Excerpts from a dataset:
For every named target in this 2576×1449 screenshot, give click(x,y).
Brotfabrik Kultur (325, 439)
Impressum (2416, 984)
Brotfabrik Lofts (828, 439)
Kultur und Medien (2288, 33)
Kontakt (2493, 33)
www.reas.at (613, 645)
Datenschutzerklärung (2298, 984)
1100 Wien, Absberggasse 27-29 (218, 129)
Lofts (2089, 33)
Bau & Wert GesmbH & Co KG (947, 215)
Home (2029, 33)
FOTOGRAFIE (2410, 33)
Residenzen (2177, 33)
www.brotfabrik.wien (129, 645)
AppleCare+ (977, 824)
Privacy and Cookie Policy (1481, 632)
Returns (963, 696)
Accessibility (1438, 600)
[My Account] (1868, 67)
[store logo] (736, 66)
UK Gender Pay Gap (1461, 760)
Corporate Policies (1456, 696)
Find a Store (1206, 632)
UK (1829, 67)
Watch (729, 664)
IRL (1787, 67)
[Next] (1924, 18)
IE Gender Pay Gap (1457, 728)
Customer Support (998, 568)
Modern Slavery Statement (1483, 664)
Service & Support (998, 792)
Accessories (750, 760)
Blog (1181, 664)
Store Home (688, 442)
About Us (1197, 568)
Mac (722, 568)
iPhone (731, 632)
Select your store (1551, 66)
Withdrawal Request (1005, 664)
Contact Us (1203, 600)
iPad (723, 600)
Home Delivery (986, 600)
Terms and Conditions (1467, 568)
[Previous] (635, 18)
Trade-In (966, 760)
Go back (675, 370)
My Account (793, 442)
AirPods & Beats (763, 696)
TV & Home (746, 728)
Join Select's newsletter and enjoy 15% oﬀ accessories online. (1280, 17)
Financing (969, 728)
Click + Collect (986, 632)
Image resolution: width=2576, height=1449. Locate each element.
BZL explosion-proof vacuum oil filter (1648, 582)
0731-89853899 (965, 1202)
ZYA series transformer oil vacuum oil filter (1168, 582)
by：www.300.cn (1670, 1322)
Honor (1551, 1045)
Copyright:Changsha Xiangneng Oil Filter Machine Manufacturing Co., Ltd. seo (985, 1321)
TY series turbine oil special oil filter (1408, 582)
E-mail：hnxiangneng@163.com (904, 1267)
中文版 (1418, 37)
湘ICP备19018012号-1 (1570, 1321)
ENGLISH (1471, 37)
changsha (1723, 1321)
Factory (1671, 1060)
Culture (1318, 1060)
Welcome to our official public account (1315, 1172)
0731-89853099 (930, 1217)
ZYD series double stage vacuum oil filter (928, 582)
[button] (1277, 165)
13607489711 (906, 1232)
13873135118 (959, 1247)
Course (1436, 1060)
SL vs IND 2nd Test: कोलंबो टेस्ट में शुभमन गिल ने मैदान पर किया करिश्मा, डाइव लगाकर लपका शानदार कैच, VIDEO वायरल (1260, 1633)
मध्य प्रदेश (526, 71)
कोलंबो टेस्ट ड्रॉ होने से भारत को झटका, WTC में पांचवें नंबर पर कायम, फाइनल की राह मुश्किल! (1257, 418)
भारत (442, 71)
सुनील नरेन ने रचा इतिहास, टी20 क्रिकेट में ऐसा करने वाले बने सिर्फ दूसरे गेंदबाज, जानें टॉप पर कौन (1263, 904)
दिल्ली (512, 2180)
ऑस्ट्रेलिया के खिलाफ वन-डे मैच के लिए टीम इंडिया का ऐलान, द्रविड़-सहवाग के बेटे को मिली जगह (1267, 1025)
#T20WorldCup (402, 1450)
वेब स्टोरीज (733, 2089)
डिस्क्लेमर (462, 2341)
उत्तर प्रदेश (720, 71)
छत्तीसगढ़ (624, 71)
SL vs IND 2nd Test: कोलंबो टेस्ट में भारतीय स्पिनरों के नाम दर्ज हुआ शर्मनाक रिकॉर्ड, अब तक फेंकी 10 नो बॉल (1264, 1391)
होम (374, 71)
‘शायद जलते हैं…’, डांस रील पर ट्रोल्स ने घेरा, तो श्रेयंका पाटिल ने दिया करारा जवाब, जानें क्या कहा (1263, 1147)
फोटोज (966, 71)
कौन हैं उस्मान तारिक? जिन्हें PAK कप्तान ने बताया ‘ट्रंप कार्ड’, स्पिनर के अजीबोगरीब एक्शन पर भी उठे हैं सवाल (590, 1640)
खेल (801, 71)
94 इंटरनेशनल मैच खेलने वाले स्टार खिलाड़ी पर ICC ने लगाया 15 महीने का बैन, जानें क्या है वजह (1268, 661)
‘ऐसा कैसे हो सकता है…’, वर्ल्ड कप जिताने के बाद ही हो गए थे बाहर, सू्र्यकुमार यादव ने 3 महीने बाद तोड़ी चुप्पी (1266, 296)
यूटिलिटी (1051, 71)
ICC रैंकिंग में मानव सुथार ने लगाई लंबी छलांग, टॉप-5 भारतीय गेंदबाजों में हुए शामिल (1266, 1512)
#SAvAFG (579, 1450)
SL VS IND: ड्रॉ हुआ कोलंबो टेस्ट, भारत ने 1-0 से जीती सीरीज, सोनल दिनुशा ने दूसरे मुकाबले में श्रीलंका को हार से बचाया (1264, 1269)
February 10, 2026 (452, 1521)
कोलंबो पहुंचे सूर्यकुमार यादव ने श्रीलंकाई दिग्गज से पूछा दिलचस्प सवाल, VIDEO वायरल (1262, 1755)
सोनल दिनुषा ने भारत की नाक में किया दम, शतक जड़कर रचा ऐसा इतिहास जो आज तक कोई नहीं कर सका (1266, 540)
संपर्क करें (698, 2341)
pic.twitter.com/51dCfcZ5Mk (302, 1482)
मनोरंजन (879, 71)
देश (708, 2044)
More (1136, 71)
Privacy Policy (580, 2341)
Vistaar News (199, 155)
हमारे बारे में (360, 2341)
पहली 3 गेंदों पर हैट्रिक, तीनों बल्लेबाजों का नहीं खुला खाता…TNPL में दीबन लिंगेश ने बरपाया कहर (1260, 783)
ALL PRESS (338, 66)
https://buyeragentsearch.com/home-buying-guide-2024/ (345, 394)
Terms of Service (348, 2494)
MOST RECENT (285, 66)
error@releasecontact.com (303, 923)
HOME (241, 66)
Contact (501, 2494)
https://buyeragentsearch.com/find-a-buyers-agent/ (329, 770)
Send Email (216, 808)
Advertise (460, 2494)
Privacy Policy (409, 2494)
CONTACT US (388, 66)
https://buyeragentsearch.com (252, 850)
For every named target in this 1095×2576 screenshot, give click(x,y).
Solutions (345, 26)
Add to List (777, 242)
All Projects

What is needed> Extract the complete set of records unchanged.

Task output>
For every named target in this 2576×1449 screenshot, give click(x,y).
Brotfabrik Kultur (325, 439)
Impressum (2416, 984)
Brotfabrik Lofts (828, 439)
Kultur und Medien (2288, 33)
Kontakt (2493, 33)
www.reas.at (613, 645)
Datenschutzerklärung (2298, 984)
1100 Wien, Absberggasse 27-29 (218, 129)
Lofts (2089, 33)
Bau & Wert GesmbH & Co KG (947, 215)
Home (2029, 33)
FOTOGRAFIE (2410, 33)
Residenzen (2177, 33)
www.brotfabrik.wien (129, 645)
AppleCare+ (977, 824)
Privacy and Cookie Policy (1481, 632)
Returns (963, 696)
Accessibility (1438, 600)
[My Account] (1868, 67)
[store logo] (736, 66)
UK Gender Pay Gap (1461, 760)
Corporate Policies (1456, 696)
Find a Store (1206, 632)
UK (1829, 67)
Watch (729, 664)
IRL (1787, 67)
[Next] (1924, 18)
IE Gender Pay Gap (1457, 728)
Customer Support (998, 568)
Modern Slavery Statement (1483, 664)
Service & Support (998, 792)
Accessories (750, 760)
Blog (1181, 664)
Store Home (688, 442)
About Us (1197, 568)
Mac (722, 568)
iPhone (731, 632)
Select your store (1551, 66)
Withdrawal Request (1005, 664)
Contact Us (1203, 600)
iPad (723, 600)
Home Delivery (986, 600)
Terms and Conditions (1467, 568)
[Previous] (635, 18)
Trade-In (966, 760)
Go back (675, 370)
My Account (793, 442)
AirPods & Beats (763, 696)
TV & Home (746, 728)
Join Select's newsletter and enjoy 15% oﬀ accessories online. (1280, 17)
Financing (969, 728)
Click + Collect (986, 632)
Image resolution: width=2576, height=1449. Locate each element.
BZL explosion-proof vacuum oil filter (1648, 582)
0731-89853899 (965, 1202)
ZYA series transformer oil vacuum oil filter (1168, 582)
by：www.300.cn (1670, 1322)
Honor (1551, 1045)
Copyright:Changsha Xiangneng Oil Filter Machine Manufacturing Co., Ltd. seo (985, 1321)
TY series turbine oil special oil filter (1408, 582)
E-mail：hnxiangneng@163.com (904, 1267)
中文版 (1418, 37)
湘ICP备19018012号-1 (1570, 1321)
ENGLISH (1471, 37)
changsha (1723, 1321)
Factory (1671, 1060)
Culture (1318, 1060)
Welcome to our official public account (1315, 1172)
0731-89853099 (930, 1217)
ZYD series double stage vacuum oil filter (928, 582)
[button] (1277, 165)
13607489711 (906, 1232)
13873135118 (959, 1247)
Course (1436, 1060)
SL vs IND 2nd Test: कोलंबो टेस्ट में शुभमन गिल ने मैदान पर किया करिश्मा, डाइव लगाकर लपका शानदार कैच, VIDEO वायरल (1260, 1633)
मध्य प्रदेश (526, 71)
कोलंबो टेस्ट ड्रॉ होने से भारत को झटका, WTC में पांचवें नंबर पर कायम, फाइनल की राह मुश्किल! (1257, 418)
भारत (442, 71)
सुनील नरेन ने रचा इतिहास, टी20 क्रिकेट में ऐसा करने वाले बने सिर्फ दूसरे गेंदबाज, जानें टॉप पर कौन (1263, 904)
दिल्ली (512, 2180)
ऑस्ट्रेलिया के खिलाफ वन-डे मैच के लिए टीम इंडिया का ऐलान, द्रविड़-सहवाग के बेटे को मिली जगह (1267, 1025)
#T20WorldCup (402, 1450)
वेब स्टोरीज (733, 2089)
डिस्क्लेमर (462, 2341)
उत्तर प्रदेश (720, 71)
छत्तीसगढ़ (624, 71)
SL vs IND 2nd Test: कोलंबो टेस्ट में भारतीय स्पिनरों के नाम दर्ज हुआ शर्मनाक रिकॉर्ड, अब तक फेंकी 10 नो बॉल (1264, 1391)
होम (374, 71)
‘शायद जलते हैं…’, डांस रील पर ट्रोल्स ने घेरा, तो श्रेयंका पाटिल ने दिया करारा जवाब, जानें क्या कहा (1263, 1147)
फोटोज (966, 71)
कौन हैं उस्मान तारिक? जिन्हें PAK कप्तान ने बताया ‘ट्रंप कार्ड’, स्पिनर के अजीबोगरीब एक्शन पर भी उठे हैं सवाल (590, 1640)
खेल (801, 71)
94 इंटरनेशनल मैच खेलने वाले स्टार खिलाड़ी पर ICC ने लगाया 15 महीने का बैन, जानें क्या है वजह (1268, 661)
‘ऐसा कैसे हो सकता है…’, वर्ल्ड कप जिताने के बाद ही हो गए थे बाहर, सू्र्यकुमार यादव ने 3 महीने बाद तोड़ी चुप्पी (1266, 296)
यूटिलिटी (1051, 71)
ICC रैंकिंग में मानव सुथार ने लगाई लंबी छलांग, टॉप-5 भारतीय गेंदबाजों में हुए शामिल (1266, 1512)
#SAvAFG (579, 1450)
SL VS IND: ड्रॉ हुआ कोलंबो टेस्ट, भारत ने 1-0 से जीती सीरीज, सोनल दिनुशा ने दूसरे मुकाबले में श्रीलंका को हार से बचाया (1264, 1269)
February 10, 2026 (452, 1521)
कोलंबो पहुंचे सूर्यकुमार यादव ने श्रीलंकाई दिग्गज से पूछा दिलचस्प सवाल, VIDEO वायरल (1262, 1755)
सोनल दिनुषा ने भारत की नाक में किया दम, शतक जड़कर रचा ऐसा इतिहास जो आज तक कोई नहीं कर सका (1266, 540)
संपर्क करें (698, 2341)
pic.twitter.com/51dCfcZ5Mk (302, 1482)
मनोरंजन (879, 71)
देश (708, 2044)
More (1136, 71)
Privacy Policy (580, 2341)
Vistaar News (199, 155)
हमारे बारे में (360, 2341)
पहली 3 गेंदों पर हैट्रिक, तीनों बल्लेबाजों का नहीं खुला खाता…TNPL में दीबन लिंगेश ने बरपाया कहर (1260, 783)
ALL PRESS (338, 66)
https://buyeragentsearch.com/home-buying-guide-2024/ (345, 394)
Terms of Service (348, 2494)
MOST RECENT (285, 66)
error@releasecontact.com (303, 923)
HOME (241, 66)
Contact (501, 2494)
https://buyeragentsearch.com/find-a-buyers-agent/ (329, 770)
Send Email (216, 808)
Advertise (460, 2494)
Privacy Policy (409, 2494)
CONTACT US (388, 66)
https://buyeragentsearch.com (252, 850)
For every named target in this 1095×2576 screenshot, give click(x,y).
Solutions (345, 26)
Add to List (777, 242)
All Projects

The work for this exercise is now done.